*** Opening of Dataset excerpts ***
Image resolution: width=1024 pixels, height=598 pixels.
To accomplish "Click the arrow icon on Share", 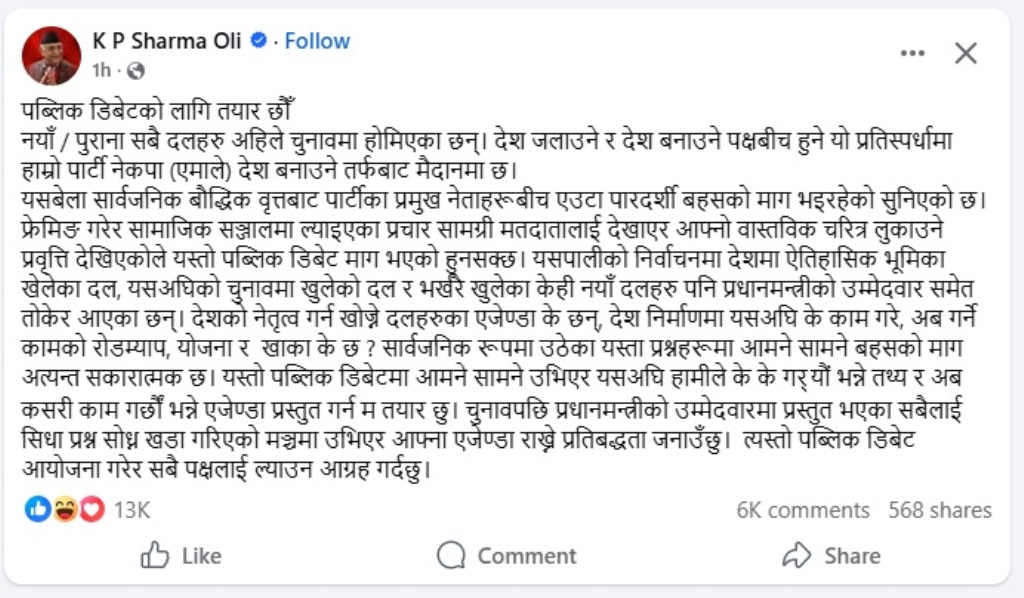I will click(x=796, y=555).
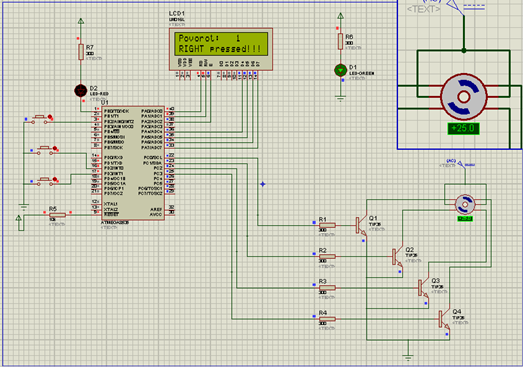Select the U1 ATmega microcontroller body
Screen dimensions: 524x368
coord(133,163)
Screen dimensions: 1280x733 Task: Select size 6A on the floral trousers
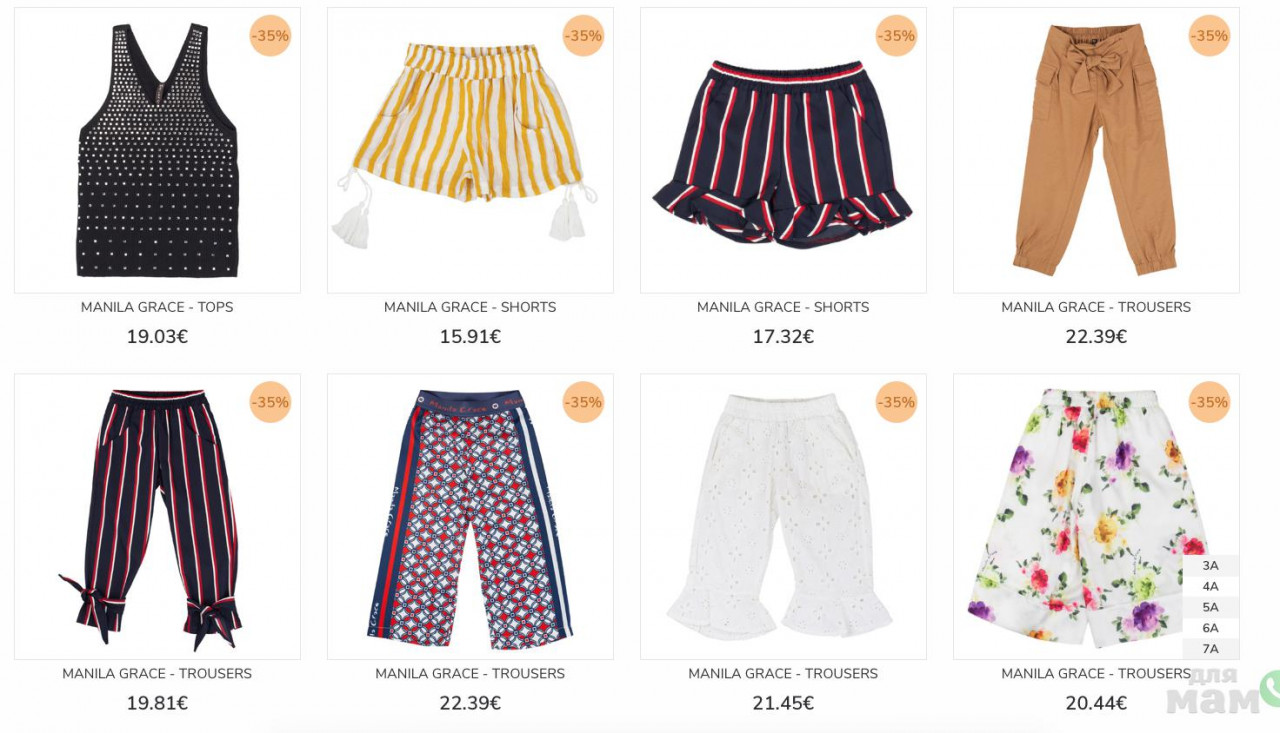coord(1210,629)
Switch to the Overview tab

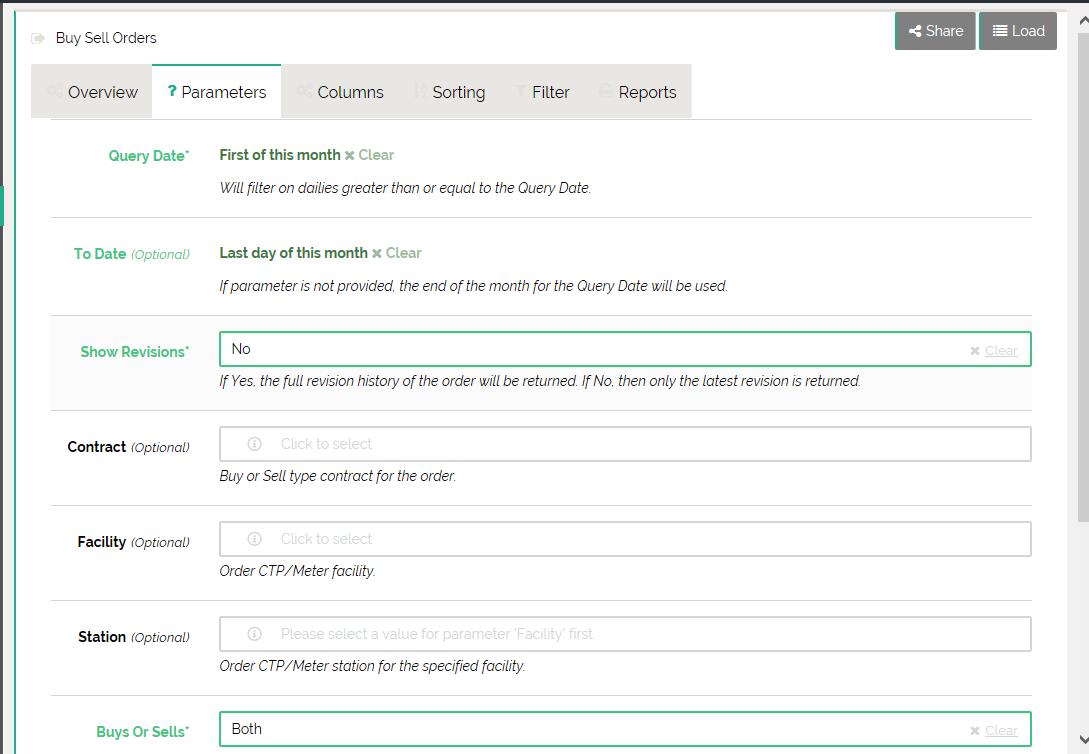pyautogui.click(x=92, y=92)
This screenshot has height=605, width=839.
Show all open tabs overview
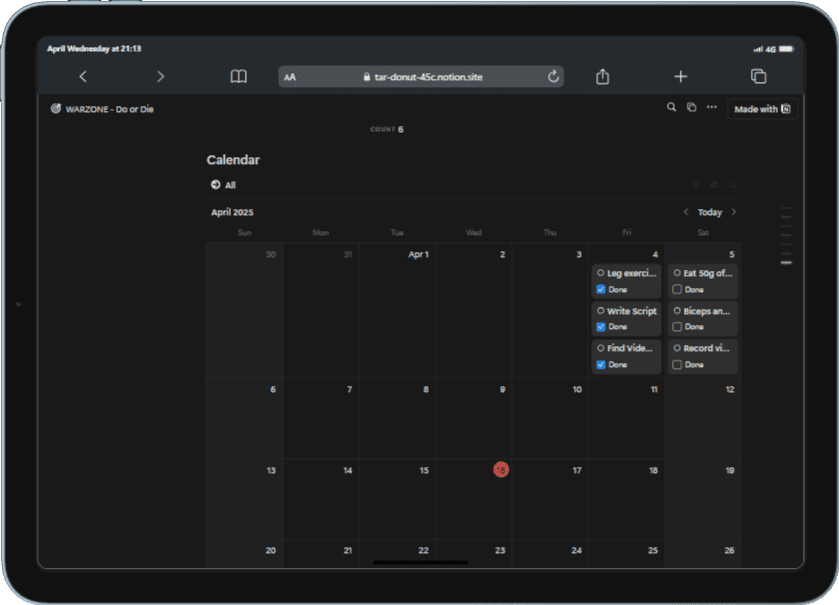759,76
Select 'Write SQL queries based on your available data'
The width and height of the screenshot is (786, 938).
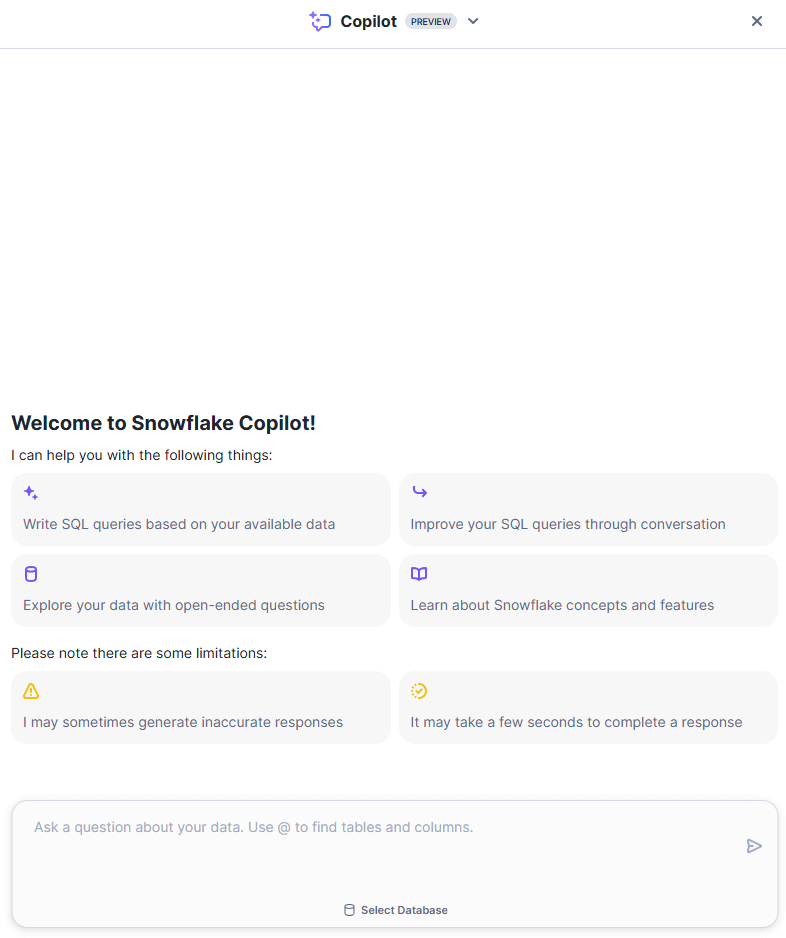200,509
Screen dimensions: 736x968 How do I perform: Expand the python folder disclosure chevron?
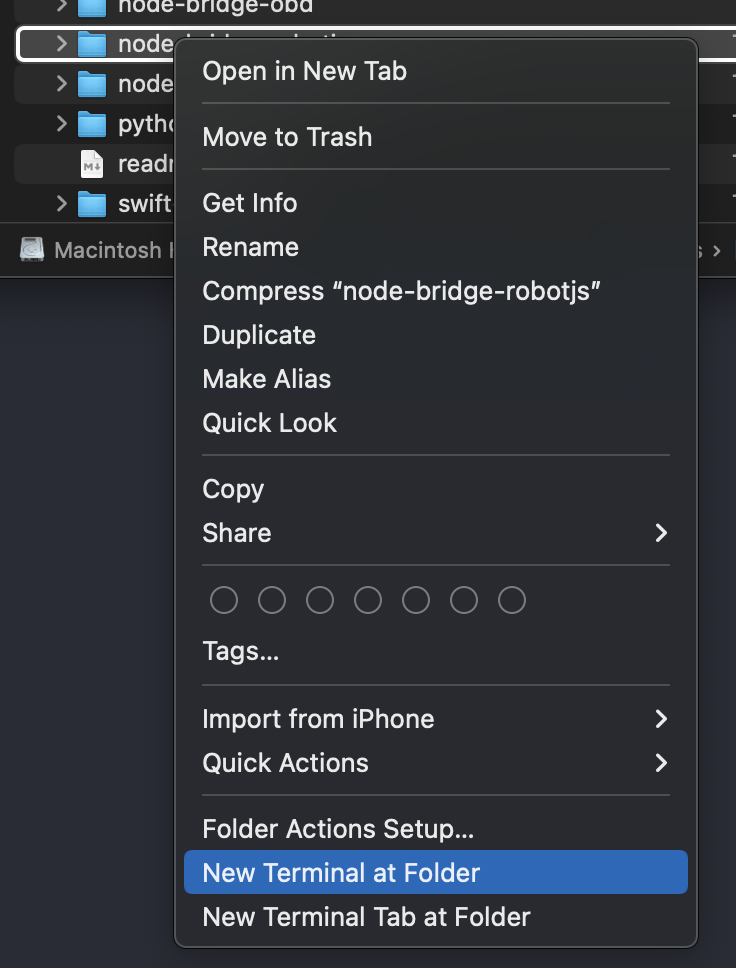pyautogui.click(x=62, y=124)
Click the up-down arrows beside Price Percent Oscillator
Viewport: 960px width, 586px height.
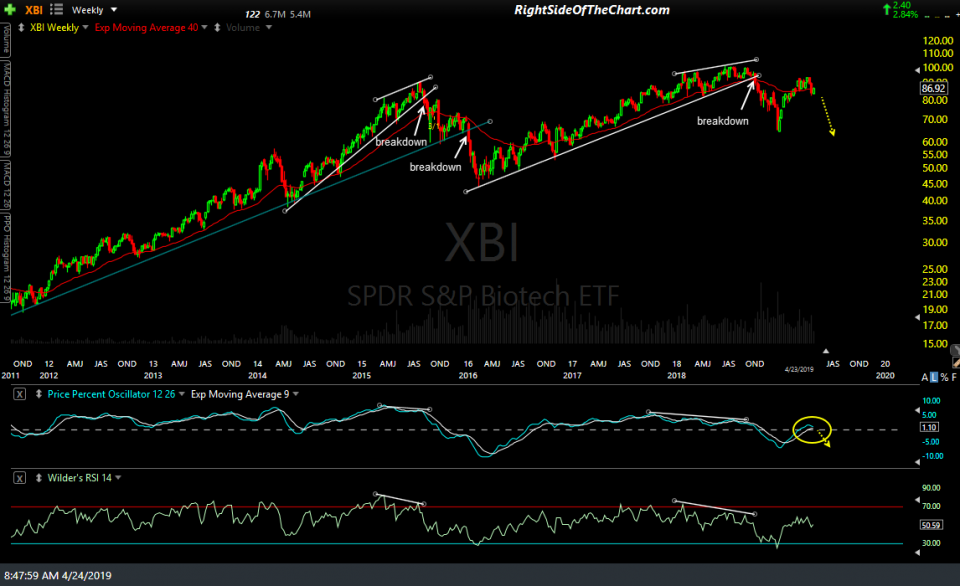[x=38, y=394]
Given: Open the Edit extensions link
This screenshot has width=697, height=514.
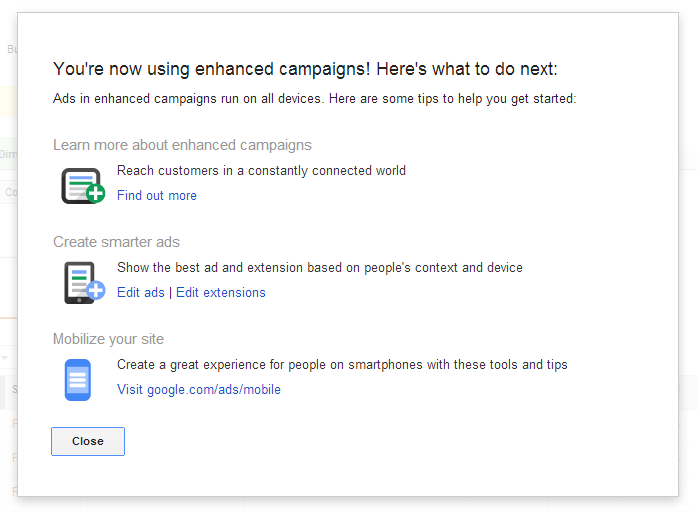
*** Close of Dataset excerpts ***
**What you should do**
Transcribe word for word only the lines from the one with "Click the up-down" through the end of the listing; every picture is to be omitted.

**Expected output**
Click the up-down arrows beside Price Percent Oscillator
Viewport: 960px width, 586px height.
[x=38, y=394]
Given: Open the Edit extensions link
This screenshot has width=697, height=514.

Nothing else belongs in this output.